Onshore Investment Bonds are collective investments products with some similarities to unit trusts and investment trusts. Indeed unit trust funds can often be accessed through an investment bond. The primary difference is that these are written under Life Insurance legislation with a negligible amount of life cover. There is no fixed term to an investment bond and the money invested is used to buy units in a selected fund. Most insurance companies offer a wide range of funds from high to low risk to reflect the attitude to risk of the investor. With the exception of some with profits investment bonds, the product providers usually offer the ability to switch between a wide range of different funds covering asset classes such as equities, fixed interest investments, property and cash deposits. The investor can switch between funds without incurring capital gains tax and this allows you to invest in as many funds as required which can help create a diversified investment portfolio.

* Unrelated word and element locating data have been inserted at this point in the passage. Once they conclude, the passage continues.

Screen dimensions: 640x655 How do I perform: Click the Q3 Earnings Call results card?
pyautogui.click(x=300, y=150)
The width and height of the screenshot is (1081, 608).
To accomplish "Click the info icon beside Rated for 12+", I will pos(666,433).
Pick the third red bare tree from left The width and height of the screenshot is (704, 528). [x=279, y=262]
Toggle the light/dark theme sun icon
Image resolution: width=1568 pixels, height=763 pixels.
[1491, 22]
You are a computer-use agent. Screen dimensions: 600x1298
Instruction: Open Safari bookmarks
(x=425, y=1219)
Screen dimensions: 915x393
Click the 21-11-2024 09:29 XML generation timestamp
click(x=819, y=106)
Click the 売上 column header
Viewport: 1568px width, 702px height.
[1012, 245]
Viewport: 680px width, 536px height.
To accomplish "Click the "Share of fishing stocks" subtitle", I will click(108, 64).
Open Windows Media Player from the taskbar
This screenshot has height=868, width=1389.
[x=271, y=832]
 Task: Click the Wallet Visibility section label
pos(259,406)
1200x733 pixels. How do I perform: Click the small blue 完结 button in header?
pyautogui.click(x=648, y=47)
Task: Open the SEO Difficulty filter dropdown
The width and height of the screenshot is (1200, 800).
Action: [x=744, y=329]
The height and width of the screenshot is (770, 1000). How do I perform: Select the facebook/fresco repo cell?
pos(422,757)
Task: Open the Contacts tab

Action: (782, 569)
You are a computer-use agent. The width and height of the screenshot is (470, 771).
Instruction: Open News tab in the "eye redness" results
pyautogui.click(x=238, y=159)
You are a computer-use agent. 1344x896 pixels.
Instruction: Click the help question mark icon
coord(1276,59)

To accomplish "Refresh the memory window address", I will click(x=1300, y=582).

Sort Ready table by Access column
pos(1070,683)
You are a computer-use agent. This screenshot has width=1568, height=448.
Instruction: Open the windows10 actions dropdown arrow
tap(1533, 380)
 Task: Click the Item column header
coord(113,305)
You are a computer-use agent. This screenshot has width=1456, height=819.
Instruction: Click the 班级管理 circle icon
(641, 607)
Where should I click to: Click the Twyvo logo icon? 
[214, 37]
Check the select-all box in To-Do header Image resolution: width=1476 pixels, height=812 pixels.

Onshore Investment Bonds cover a wide range of product types, such as distribution bonds, guaranteed bonds and with profits bonds. All investment bonds offer access to investment funds either managed by the investment bond provider or by external fund management companies.
Investment bonds are considered to be medium term investments to be held for a minimum of 5 years. From an on-going administration point of view, an investment bond is simple to operate, since you do not have to be concerned about dividend vouchers and complications on your tax return until encashment or incurring a “chargeable event“.
Investment bonds can be surrendered in whole or in part at any time, but may be subject to encashment penalties in the early years. If the fund invested in is a “with profits” fund, it may be subject to a “Market Value Adjuster”, which is a penalty levied by the product provider during times of adverse market conditions to protect the fund from outflows. For more on encashment penalties, refer to the column “exit fees” in our “Research & Buy Investment Bonds” module.
Onshore investment bonds offer a range of benefits:
- Convenience: You can have a diversified portfolio of investments held under one roof, with a single valuation showing you each individual fund.
- Simplicity of tax reporting: You do not need to disclose your investment bond on your annual tax return until you incur a chargeable event. This is not the case with other types of collective investments, such as unit trusts or investment trusts held outside of an ISA wrapper, where income and accumulations have to be disclosed annually.
- Income: You can take up to 5% per annum cumulative tax deferred withdrawals, payable from one source. This compares favourably to receiving income from collectives such as unit trusts where the income is unpredictable since it depends on the yield of the underlying assets which can vary, and at a frequency defined by each individual fund. Income seekers often require budgetary certainty and an investment bond can offer them this. Further, the income received does not affect your Age Allowance.
- Ownership flexibility: Onshore bonds allow single or joint life ownership and can be easily assigned using a deed to take advantage of spouses or civil partners who may be lower rate tax payers.
- Trust use: Investment bonds can easily be written in trust. There are a wide range of trusts available and this can be particularly advantageous for Inheritance Tax planning.